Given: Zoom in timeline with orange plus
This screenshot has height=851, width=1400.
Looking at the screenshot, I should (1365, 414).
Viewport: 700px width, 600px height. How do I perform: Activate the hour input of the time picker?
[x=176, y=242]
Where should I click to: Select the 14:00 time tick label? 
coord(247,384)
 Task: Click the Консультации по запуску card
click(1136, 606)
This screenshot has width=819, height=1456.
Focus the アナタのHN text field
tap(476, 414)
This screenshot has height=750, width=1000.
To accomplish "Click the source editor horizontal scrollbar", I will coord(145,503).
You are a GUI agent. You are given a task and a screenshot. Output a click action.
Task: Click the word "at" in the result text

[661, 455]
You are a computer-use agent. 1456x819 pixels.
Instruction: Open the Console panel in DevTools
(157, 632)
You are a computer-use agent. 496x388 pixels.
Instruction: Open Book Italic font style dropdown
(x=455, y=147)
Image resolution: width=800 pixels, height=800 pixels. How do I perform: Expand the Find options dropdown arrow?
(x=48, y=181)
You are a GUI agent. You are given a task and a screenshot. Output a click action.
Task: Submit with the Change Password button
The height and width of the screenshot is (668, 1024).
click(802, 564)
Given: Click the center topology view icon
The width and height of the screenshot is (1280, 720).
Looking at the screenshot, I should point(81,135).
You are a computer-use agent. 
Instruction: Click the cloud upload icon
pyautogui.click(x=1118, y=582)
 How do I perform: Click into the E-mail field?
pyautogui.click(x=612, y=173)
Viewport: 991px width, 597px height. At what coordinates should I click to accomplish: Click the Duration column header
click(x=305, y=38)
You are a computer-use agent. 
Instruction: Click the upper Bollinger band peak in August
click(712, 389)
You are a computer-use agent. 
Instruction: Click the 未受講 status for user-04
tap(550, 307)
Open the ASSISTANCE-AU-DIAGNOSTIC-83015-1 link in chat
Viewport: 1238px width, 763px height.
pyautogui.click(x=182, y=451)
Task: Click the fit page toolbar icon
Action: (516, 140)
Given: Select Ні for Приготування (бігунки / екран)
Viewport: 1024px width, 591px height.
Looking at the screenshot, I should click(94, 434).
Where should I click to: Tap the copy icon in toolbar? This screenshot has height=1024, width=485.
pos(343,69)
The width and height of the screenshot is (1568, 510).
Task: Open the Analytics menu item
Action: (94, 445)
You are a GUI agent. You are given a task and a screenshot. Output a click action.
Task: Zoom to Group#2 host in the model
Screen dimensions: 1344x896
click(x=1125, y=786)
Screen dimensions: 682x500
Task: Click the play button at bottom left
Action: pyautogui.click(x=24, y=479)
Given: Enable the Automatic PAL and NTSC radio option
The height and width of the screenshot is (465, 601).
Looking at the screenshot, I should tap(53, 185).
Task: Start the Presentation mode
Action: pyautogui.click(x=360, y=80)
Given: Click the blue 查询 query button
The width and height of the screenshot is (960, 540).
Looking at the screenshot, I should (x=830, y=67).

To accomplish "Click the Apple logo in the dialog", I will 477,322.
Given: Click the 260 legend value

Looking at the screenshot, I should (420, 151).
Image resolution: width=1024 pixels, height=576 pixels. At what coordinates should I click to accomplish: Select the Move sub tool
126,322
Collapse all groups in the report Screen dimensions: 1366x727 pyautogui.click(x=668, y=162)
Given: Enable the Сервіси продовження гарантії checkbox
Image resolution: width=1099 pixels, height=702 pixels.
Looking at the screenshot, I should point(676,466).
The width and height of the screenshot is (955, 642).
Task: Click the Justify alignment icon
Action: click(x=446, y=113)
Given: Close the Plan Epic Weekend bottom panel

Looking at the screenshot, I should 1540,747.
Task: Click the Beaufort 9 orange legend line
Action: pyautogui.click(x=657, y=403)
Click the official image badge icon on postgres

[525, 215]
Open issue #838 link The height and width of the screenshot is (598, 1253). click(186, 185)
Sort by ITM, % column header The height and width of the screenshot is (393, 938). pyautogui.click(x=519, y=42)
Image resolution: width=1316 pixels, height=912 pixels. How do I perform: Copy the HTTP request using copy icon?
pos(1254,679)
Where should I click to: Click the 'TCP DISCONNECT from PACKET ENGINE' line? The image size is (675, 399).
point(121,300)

## Problem to solve
Reproduce the rows starting with the line containing "Viewport: 991px width, 597px" and going on through the line containing "I will 477,322.", substituting "Directive" for every occurrence of "Instruction" and leaving everything else unchanged.

## Task response
Viewport: 991px width, 597px height. At what coordinates should I click to accomplish: Click the Duration column header
click(x=305, y=38)
You are a computer-use agent. 
Directive: Click the upper Bollinger band peak in August
click(712, 389)
You are a computer-use agent. 
Directive: Click the 未受講 status for user-04
tap(550, 307)
Open the ASSISTANCE-AU-DIAGNOSTIC-83015-1 link in chat
Viewport: 1238px width, 763px height.
pyautogui.click(x=182, y=451)
Task: Click the fit page toolbar icon
Action: (516, 140)
Given: Select Ні for Приготування (бігунки / екран)
Viewport: 1024px width, 591px height.
Looking at the screenshot, I should click(94, 434).
Where should I click to: Tap the copy icon in toolbar? This screenshot has height=1024, width=485.
pos(343,69)
The width and height of the screenshot is (1568, 510).
Task: Open the Analytics menu item
Action: (94, 445)
You are a GUI agent. You are given a task and a screenshot. Output a click action.
Task: Zoom to Group#2 host in the model
Screen dimensions: 1344x896
click(x=1125, y=786)
Screen dimensions: 682x500
Task: Click the play button at bottom left
Action: pyautogui.click(x=24, y=479)
Given: Enable the Automatic PAL and NTSC radio option
The height and width of the screenshot is (465, 601).
Looking at the screenshot, I should tap(53, 185).
Task: Start the Presentation mode
Action: pyautogui.click(x=360, y=80)
Given: Click the blue 查询 query button
The width and height of the screenshot is (960, 540).
Looking at the screenshot, I should (x=830, y=67).

To accomplish "Click the Apple logo in the dialog", I will 477,322.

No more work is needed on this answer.